__EXERCISE TASK 1__: In the listing, edit the lines from the line with "трудоустройство (827, 2540)" through the end of the listing by replacing "полный рейтинг" with "весь рейтинг". Leave all other content unchanged.

__SELECTED EXCERPT__:
Racial classification using facial recognition

Airbnb guests cannot look up a host’s racial identity in their user profile, nor can guests see the host’s last name, which previous studies have used for labeling the race of online users (31, 32). However, guests can infer the race of a host or reviewer from their profile photo. (Airbnb recommends that users upload their real profile photos and informs users that many hosts require that guests have a profile photo.) We have no way to know if the host’s race, as perceived by the guest, matches the host’s own racial identity. However, it is the perceived race of the host that should be used to measure a guest’s racial bias. For example, we regard the choice of a host as racially biased if a white guest books with an other-race host mistakenly perceived to be white. It is the guest’s perception that matters, not the host’s own racial identity.

Like the guests, we also do not know the race with which the host self-identifies, and like the guests, we used profile photos to ascertain a user’s race. The photos were labeled on Face++ (www.faceplusplus.com/), an online facial recognition service, because the number of users in our dataset was too large to use human coders. Face++ provides a reliable pretrained facial recognition algorithm that identifies demographic attributes including age and gender as well as race. Face++ classifies users into three racial categories: white, Black, and Asian. The racial distribution among the profile photos in our dataset was as follows: 59.82% of guests and 57.24% of hosts were white; 16.21% of guests and 22.01% of hosts were Black; and 23.97% of guests and 20.75% of hosts were Asian. As a reference point, the racial composition of New York City is 41.3% white, 23.8% Black, and 14.3% Asian in 2021 and 44.6% white, 25.1% Black, and 11.8% Asian in 2010, according to U.S. Census Bureau QuickFacts (www.census.gov/quickfacts/). The comparison with Census data indicates that white users are greatly overrepresented on Airbnb, while Black users are underrepresented (assuming random error in the visual classifications).

(Data items)

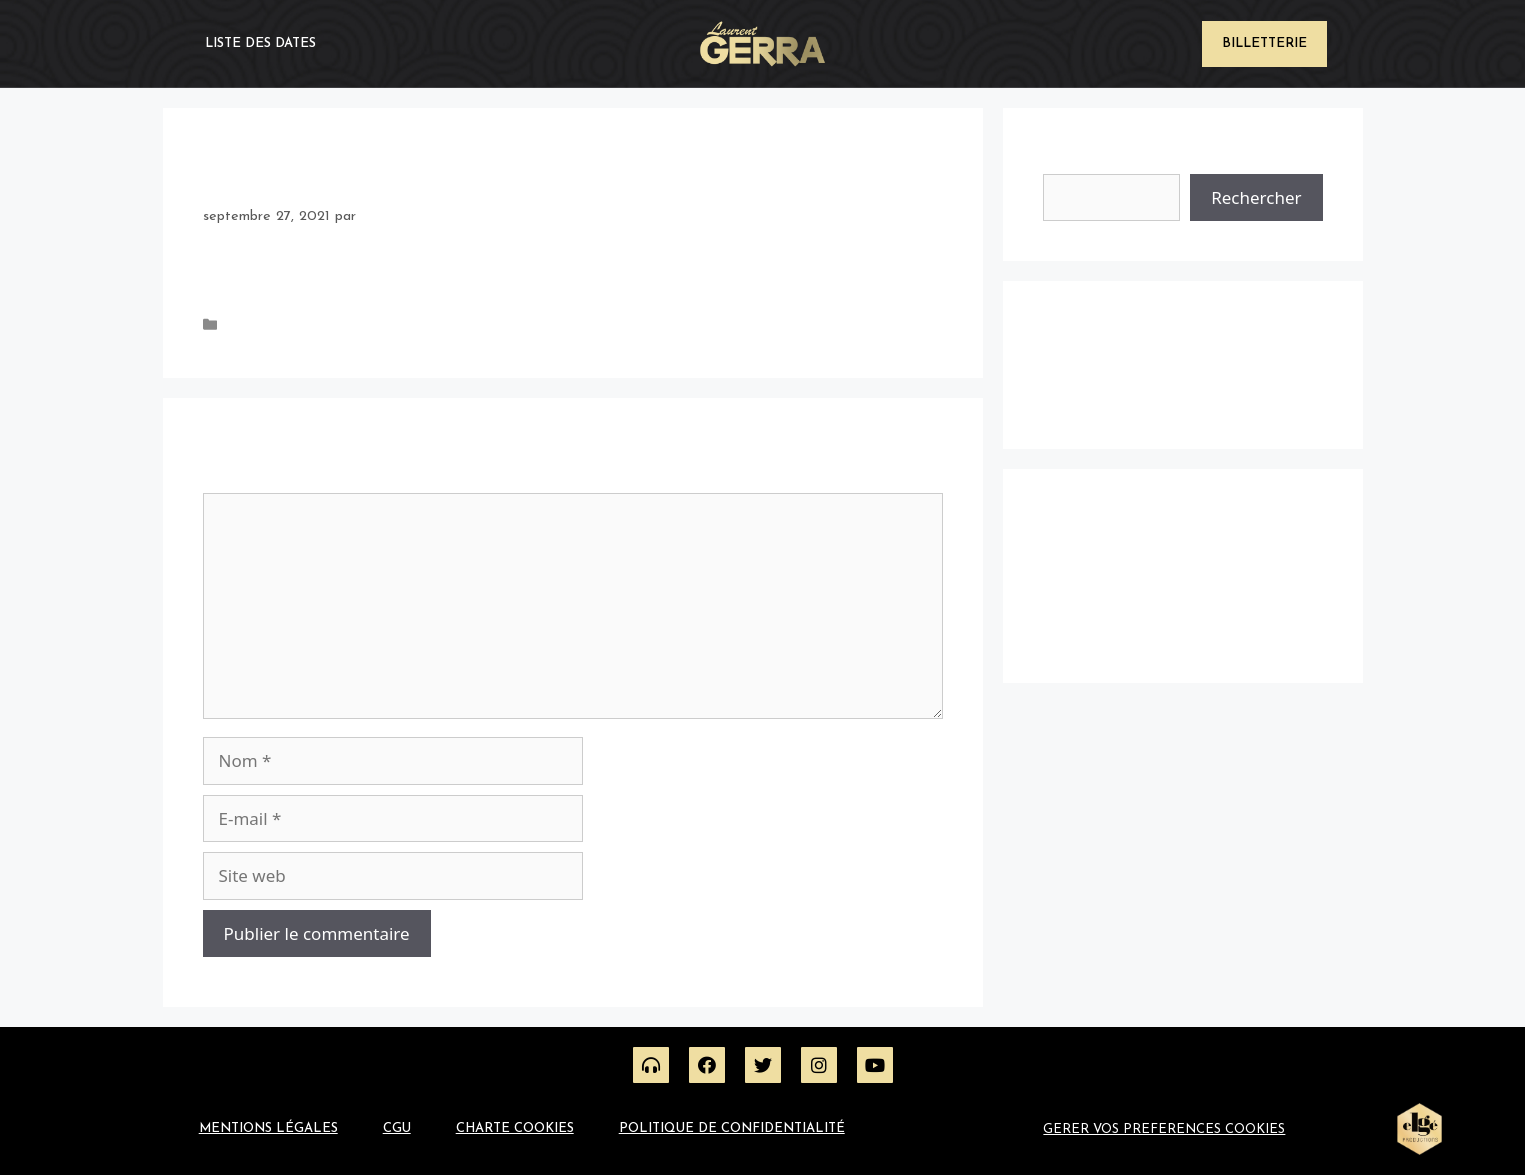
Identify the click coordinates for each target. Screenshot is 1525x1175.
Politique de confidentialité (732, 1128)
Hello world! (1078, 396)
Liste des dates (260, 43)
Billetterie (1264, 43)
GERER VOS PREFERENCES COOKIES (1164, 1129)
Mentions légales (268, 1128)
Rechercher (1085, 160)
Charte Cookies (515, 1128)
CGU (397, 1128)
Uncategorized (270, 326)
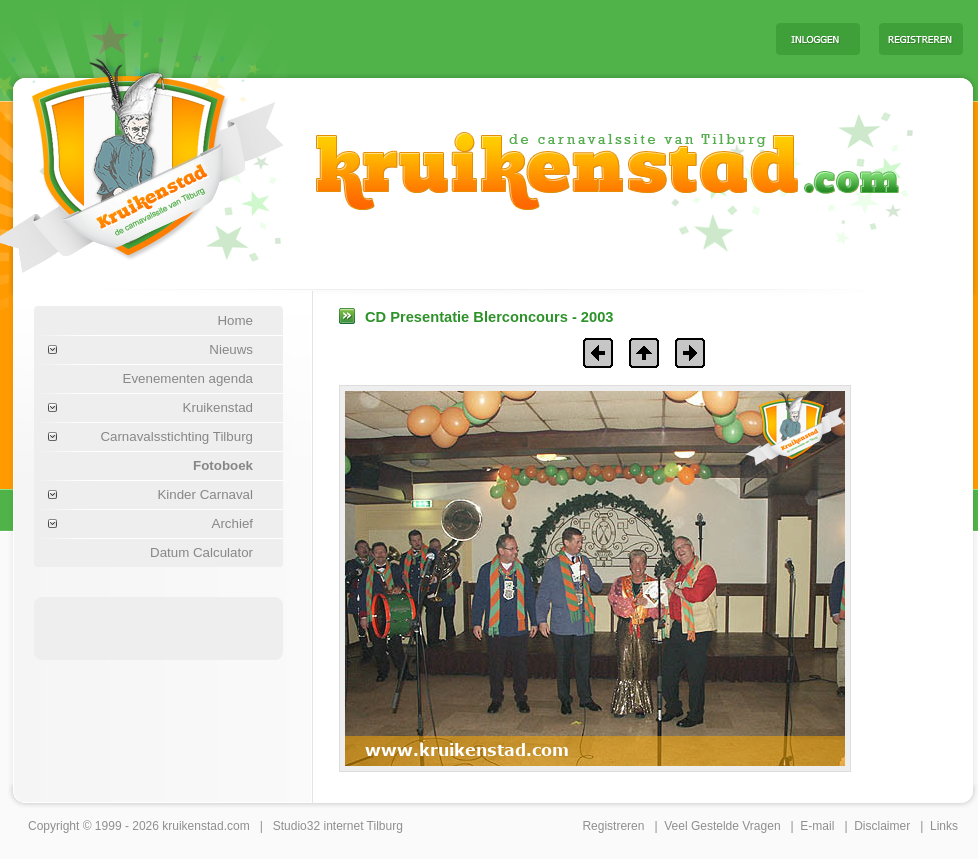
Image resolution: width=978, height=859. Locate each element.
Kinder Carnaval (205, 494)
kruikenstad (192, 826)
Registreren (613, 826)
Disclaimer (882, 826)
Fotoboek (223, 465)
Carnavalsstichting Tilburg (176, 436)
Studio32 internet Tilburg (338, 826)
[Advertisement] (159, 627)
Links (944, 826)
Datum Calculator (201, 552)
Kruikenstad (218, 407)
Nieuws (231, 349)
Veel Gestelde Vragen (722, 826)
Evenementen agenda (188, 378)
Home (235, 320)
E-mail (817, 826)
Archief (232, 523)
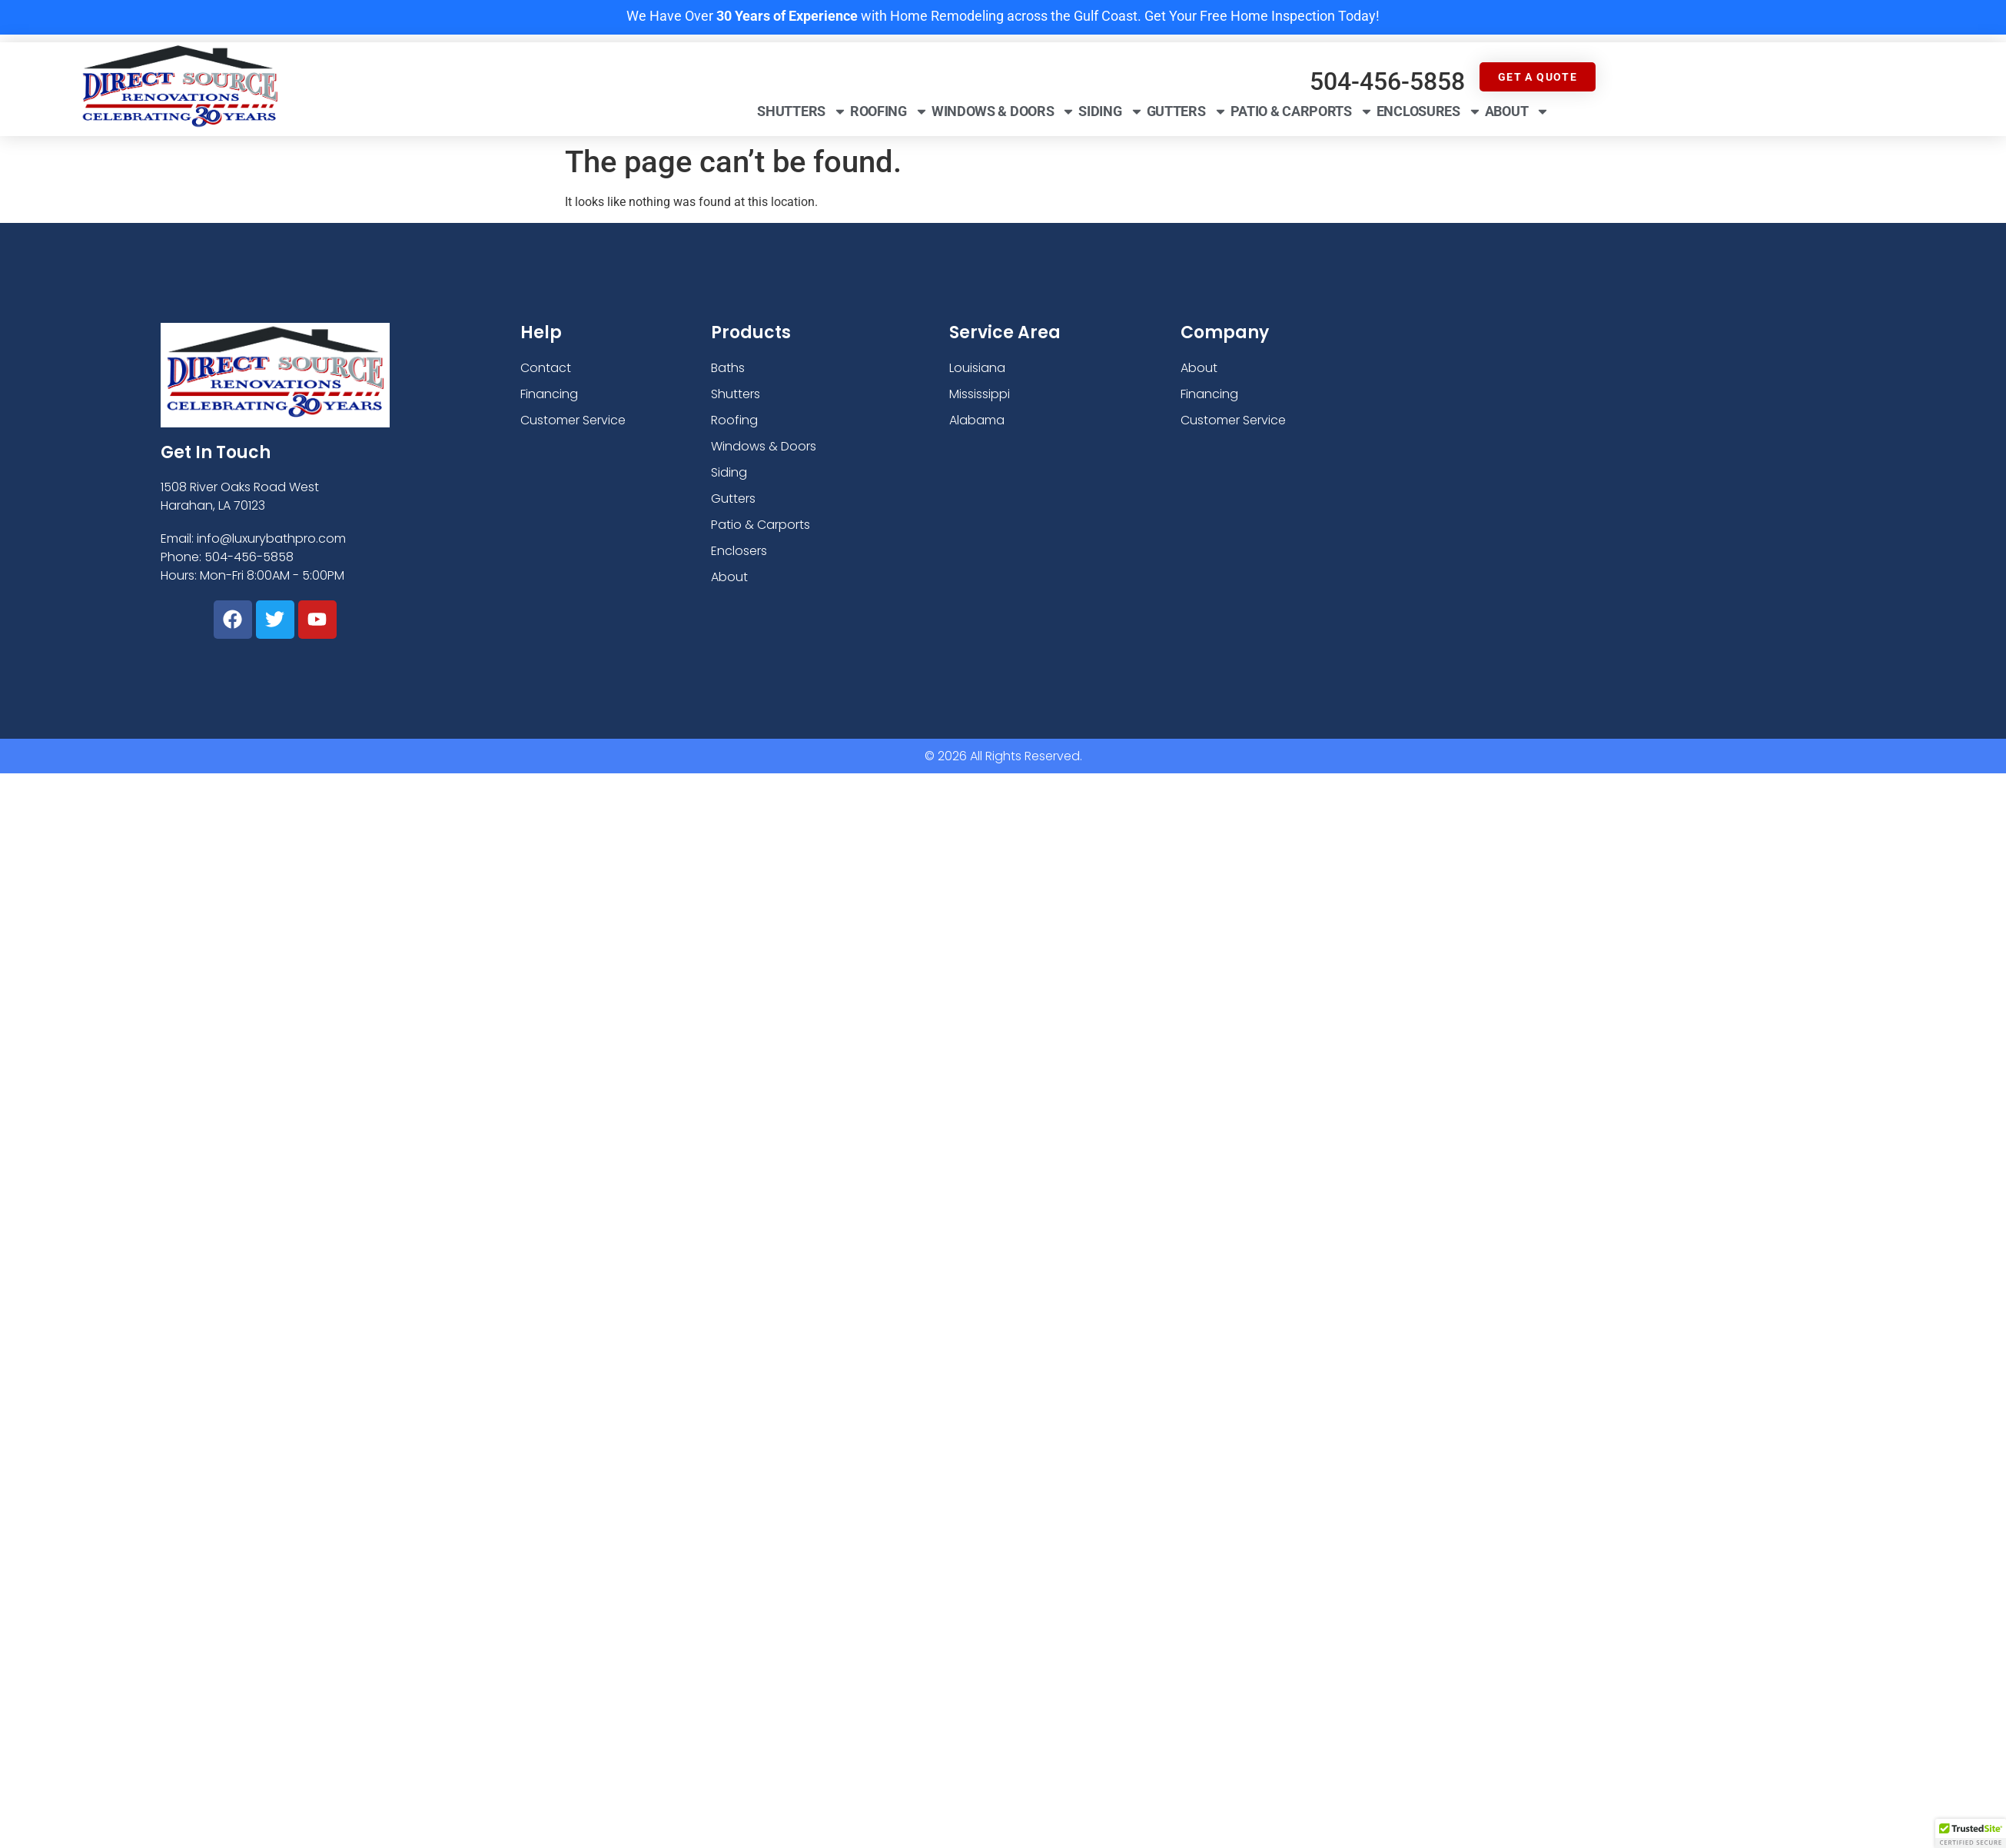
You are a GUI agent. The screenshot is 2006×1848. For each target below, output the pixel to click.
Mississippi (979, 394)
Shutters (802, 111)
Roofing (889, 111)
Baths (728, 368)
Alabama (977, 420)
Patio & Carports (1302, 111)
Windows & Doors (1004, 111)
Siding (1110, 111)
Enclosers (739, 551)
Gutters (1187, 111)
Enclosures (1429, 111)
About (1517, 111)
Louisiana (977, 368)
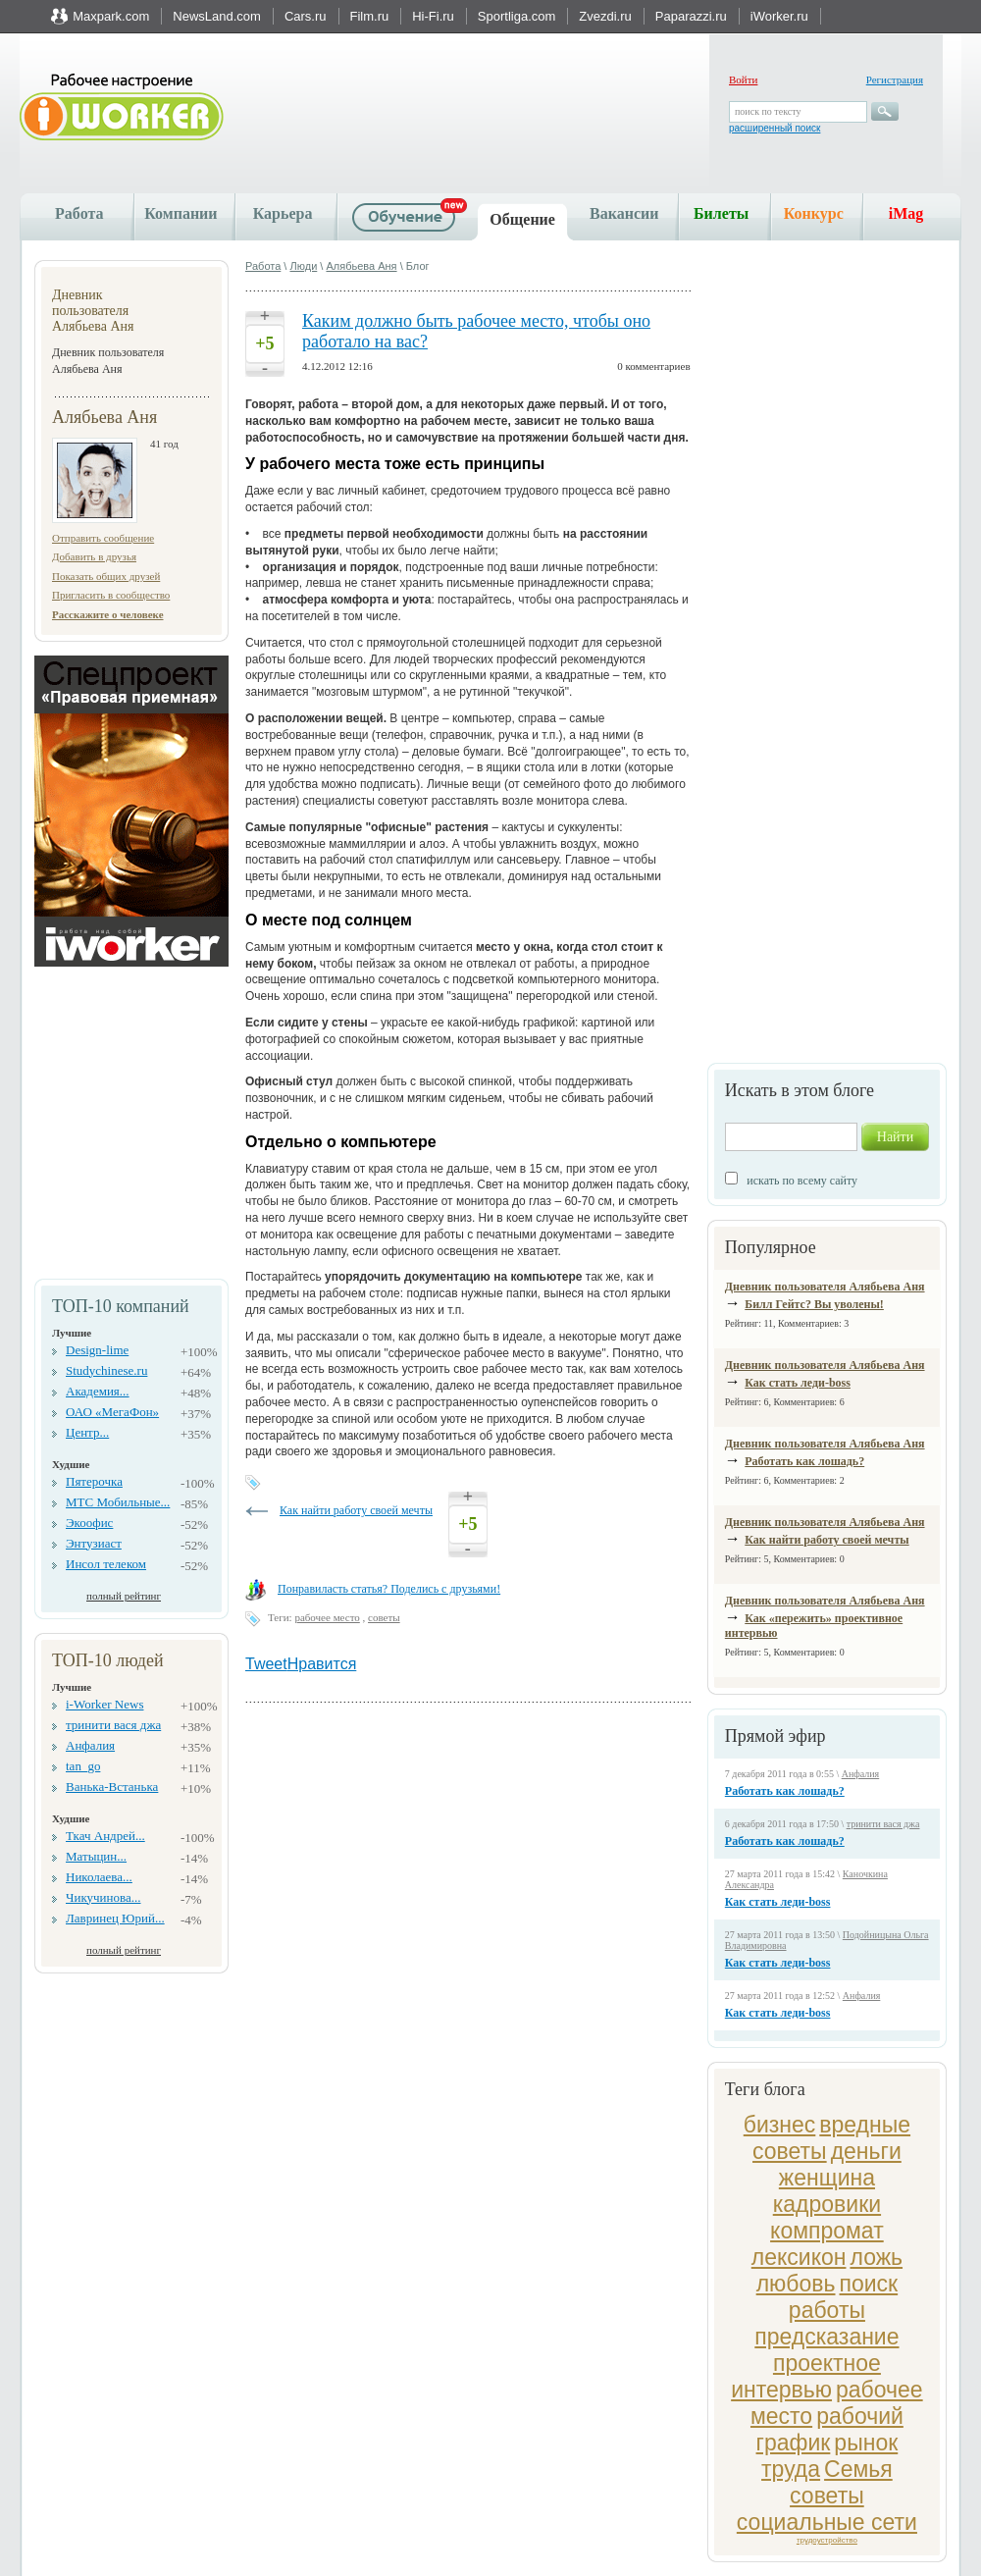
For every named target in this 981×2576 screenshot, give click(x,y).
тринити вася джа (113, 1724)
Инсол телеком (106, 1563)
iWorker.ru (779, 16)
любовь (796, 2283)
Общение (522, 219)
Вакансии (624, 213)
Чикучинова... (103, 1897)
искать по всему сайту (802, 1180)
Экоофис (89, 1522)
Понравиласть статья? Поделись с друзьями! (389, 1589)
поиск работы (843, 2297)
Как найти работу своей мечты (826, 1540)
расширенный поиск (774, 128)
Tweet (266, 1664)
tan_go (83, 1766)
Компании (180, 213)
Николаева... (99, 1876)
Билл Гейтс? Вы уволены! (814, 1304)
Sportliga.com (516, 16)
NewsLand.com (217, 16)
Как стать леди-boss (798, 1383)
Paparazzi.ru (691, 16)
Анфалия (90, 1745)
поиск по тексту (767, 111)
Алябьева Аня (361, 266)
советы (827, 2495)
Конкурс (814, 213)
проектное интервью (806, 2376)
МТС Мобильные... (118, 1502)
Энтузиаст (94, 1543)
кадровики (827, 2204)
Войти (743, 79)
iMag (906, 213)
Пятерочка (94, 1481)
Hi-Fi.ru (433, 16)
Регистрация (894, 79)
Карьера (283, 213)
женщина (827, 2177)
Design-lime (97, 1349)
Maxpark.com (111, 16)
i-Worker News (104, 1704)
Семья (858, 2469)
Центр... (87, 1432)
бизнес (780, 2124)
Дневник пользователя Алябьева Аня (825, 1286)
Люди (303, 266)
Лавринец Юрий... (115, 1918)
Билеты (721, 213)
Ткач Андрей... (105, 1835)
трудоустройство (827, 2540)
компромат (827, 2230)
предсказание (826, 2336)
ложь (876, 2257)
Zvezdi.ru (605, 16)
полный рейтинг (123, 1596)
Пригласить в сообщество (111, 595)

__EXERCISE TASK 2__: Condense the paragraph of the Airbnb excerpt that begins "Airbnb guests cannot look up" into a brief bulleted list that keeps its main facts.

__COMPLETE ANSWER 1__:
трудоустройство (827, 2540)
компромат (827, 2230)
предсказание (826, 2336)
ложь (876, 2257)
Zvezdi.ru (605, 16)
весь рейтинг (123, 1596)
Пригласить в сообщество (111, 595)

__COMPLETE ANSWER 2__:
- Airbnb guests cannot see a host's racial identity or last name in the user profile. Previous studies used last names to label the race of online users.
- Guests can infer a host's or reviewer's race from the profile photo. Airbnb recommends that users upload real photos.
- There is no way to know whether the race the guest perceives matches the host's own racial identity.
- The host's perceived race, not the host's self-identified race, is what should be used to measure a guest's racial bias.
- Example: a white guest booking with an other-race host who is mistakenly perceived as white is regarded as a racially biased choice.